In the world of sweet treats, there are definitely some favorites that transcend.  The making cookies and pies is tied to celebration and affection in ways that few other activities are.  Recipes are often tied to years of family traditions, crafted along the way based on the tastes and preferences of those in the kitchen and the ingredients available.  Certain recipes never go away, and there is no way someone else’s version is better than the one you grew up tasting.

And then there are the cultural touchstones, the baked goods that communicate not only flavor and texture, but culture and history.  The French macaron, the Italian biscotti, the British shortbread – these cookies couldn’t be more different just as the cultures from which they sprang have long and diverse histories.  For me, that is part of the joy of baking – understanding the links between history and recipe, knowing how cultural tastes shape the treats we treasure.

My own interest in British baking is inextricably tied to my passion for British history, literature and culture.
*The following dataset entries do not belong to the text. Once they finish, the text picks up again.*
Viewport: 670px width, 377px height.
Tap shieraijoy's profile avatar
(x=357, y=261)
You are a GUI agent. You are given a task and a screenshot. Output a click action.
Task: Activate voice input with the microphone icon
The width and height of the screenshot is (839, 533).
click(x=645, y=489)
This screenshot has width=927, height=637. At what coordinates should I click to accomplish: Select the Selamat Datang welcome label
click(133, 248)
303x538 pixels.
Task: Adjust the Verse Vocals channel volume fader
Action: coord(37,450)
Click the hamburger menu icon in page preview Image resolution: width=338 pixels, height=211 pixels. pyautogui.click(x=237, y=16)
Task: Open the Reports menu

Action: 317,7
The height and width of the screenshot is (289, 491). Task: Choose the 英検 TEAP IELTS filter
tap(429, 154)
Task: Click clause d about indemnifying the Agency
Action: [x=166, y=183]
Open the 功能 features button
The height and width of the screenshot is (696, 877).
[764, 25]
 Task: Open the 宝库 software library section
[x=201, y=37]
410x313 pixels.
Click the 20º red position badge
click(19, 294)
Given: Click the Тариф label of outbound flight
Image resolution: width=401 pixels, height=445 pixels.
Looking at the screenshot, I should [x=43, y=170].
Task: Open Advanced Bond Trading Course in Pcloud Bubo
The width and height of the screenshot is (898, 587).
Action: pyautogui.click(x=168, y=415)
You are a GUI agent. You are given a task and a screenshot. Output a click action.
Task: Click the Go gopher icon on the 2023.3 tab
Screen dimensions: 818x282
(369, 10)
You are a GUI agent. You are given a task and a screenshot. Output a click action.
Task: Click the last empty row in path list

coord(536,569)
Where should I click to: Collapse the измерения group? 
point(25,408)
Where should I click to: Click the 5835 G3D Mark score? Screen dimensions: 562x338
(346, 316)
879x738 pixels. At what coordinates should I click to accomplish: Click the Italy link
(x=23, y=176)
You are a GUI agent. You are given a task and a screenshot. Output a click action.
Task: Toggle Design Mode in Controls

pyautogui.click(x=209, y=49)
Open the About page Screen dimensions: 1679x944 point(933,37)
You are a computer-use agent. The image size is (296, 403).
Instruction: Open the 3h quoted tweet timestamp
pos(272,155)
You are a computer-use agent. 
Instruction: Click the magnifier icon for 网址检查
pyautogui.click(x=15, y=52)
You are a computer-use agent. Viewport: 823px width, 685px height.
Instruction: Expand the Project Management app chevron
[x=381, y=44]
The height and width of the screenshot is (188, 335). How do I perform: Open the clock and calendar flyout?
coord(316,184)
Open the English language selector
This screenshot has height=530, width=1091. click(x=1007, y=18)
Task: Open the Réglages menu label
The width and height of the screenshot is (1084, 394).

And yet baking gives me insight into British history and culture that I never could have accessed through books, music, and movies.  Scones connect me to a pleasant afternoon tea, pasties to the hardworking hands of British miners and laborers, Bara Brith to the hilly pastures of Wales, shortbread to the cold winters of Scotland, Parkin to the hot bonfires of revolution.  I think of the hearth and home of thousands of years of British families when I bake British recipes.  As an American, I realize that my passion for British baking is a kind of tourism, but as a baker, I know that these recipes have so many stories to share.  Let me be your guide to incredible taste and a long history.  You may just find a new family favorite.

Order tea time treats and British favorites here.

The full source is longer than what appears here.